CFI Table Row State Instructions

The next two instructions provide the ability to save register state to stack and retrieve it. They are useful when the compiler needs to move function epilogue code into return locations in the function body.

  1. DW_CFA_remember_state The DW_CFA_remember_state instruction takes no operands, it pushes each register's rule set onto an implicit stack.
  2. DW_CFA_restore_state The DW_CFA_restore_state instruction takes no operands, it pops the rule set from the implicit stack and places it in the current row.
CFI Table Byte Padding Instruction
  1. DW_CFA_nop The DW_CFA_nop instruction has no operands and no required operation. It is used as a padding byte to make the CIE or FDE size appropriate.

Two Uses of CFI

Call Frame Instruction Usage

The main use of Call Frame Information (CFI) is to perform stack unwinding during program execution to reconstruct the function call chain. To achieve this goal, we need to be able to determine the register state at any execution point. Below we introduce how to use CFI instructions to obtain this information.

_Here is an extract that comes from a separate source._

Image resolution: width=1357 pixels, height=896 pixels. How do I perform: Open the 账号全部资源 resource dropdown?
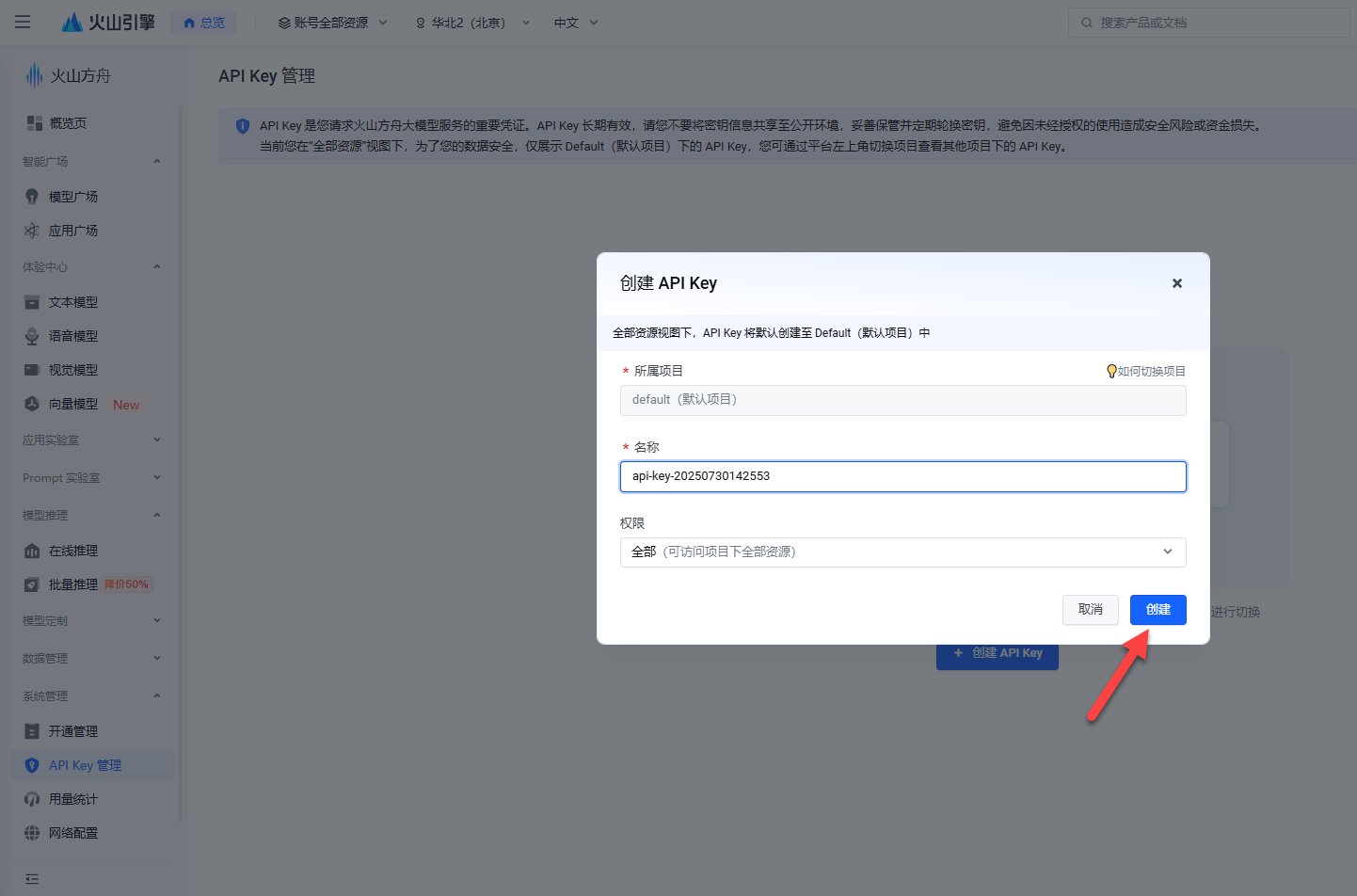(x=332, y=23)
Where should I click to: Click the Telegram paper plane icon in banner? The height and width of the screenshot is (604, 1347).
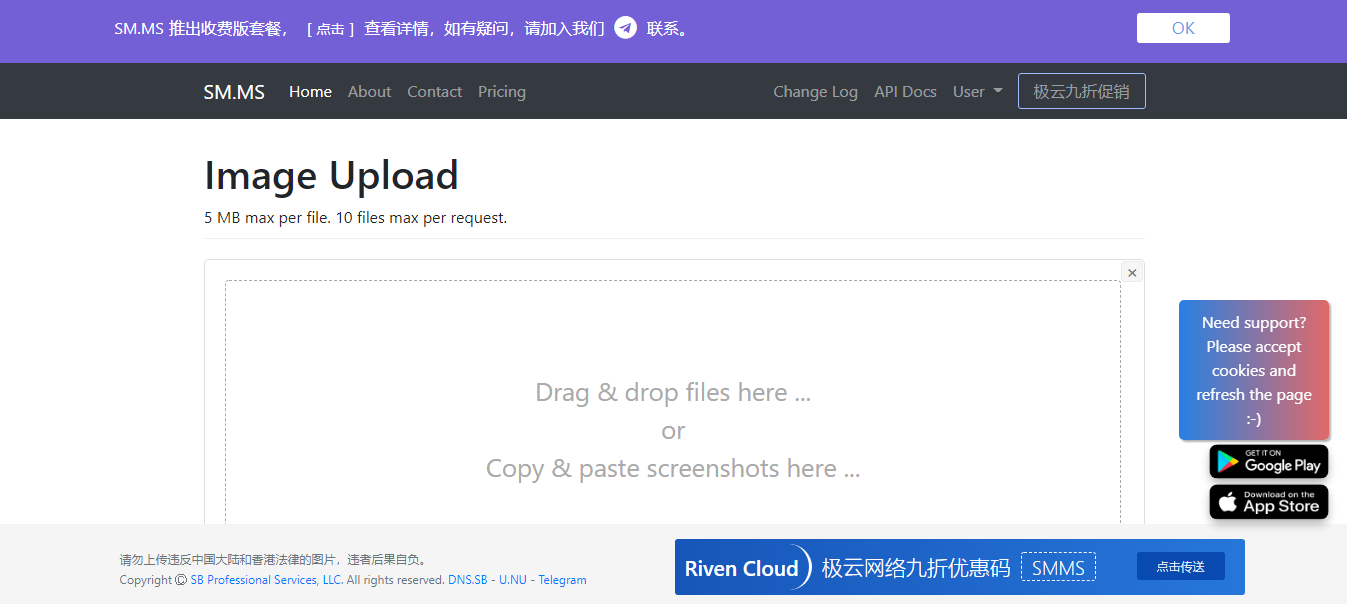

To determine the virtual unwind rule set for a given location (L1), first search for the FDE containing that location in FDE headers. This can be done by comparing the initial_location and address_range values in FDE headers.

Once the corresponding FDE is found, the unwind rule set for that location can be determined by following these steps:

  1. Initialize the register set by reading the initial_instructions field of the CIE associated with the FDE;
  2. Read and process the FDE's instruction sequence until encountering an instruction with address greater than L1 (DW_CFA_advance_loc, DW_CFA_set_loc), or reaching the end of the instruction stream;
  3. If a DW_CFA_advance_loc or DW_CFA_set_loc instruction is encountered, calculate a new location value (L2). If L1 >= L2, process that instruction and return to step 2 to continue execution;
  4. The end of the instruction stream can be treated as a DW_CFA_set_loc(initial_location+address_range) instruction. Note that if after executing to the end of the instruction stream, if L2<L1, then the FDE format is incorrect;

By executing the above steps, we can obtain the virtual unwind rule set for location L1, which describes how to restore all register states at that location. For specific examples, see DWARF v4 2 Appendix D.6.

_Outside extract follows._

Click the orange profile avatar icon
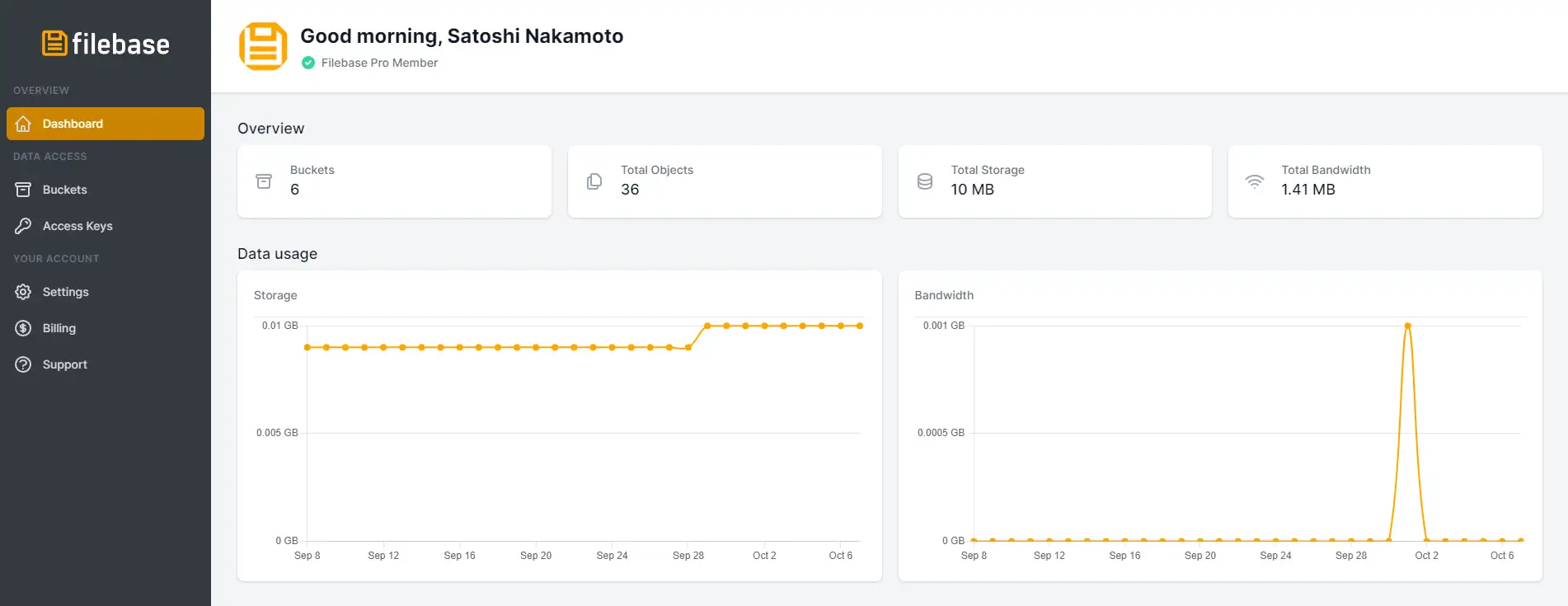 click(x=263, y=46)
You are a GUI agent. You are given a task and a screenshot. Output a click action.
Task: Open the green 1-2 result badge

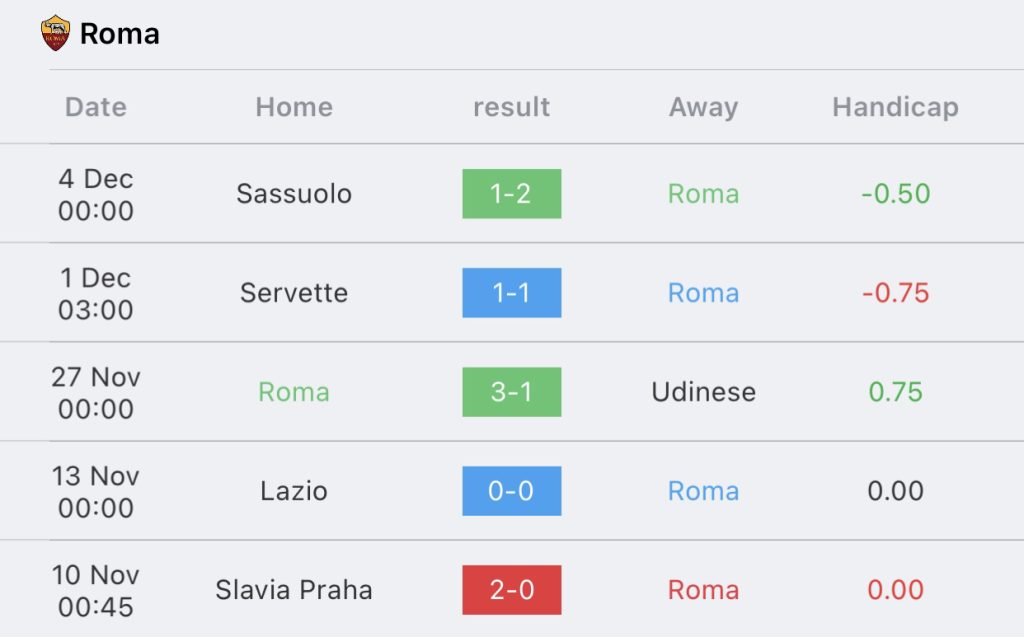click(511, 193)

Call Frame Calling Address

When performing stack unwinding, the debugger usually wants to obtain the instruction address at function call time. This information may not exist (e.g., tail recursion eliminates function calls). But usually, CFI will specify a register (specified in CIE) to store the function call's return address.

If a return address register is defined in the CFI table and its rule is undefined (e.g., defined by DW_CFA_undefined), then there is no return address, no calling address, and the virtual unwinding of the call frame is complete.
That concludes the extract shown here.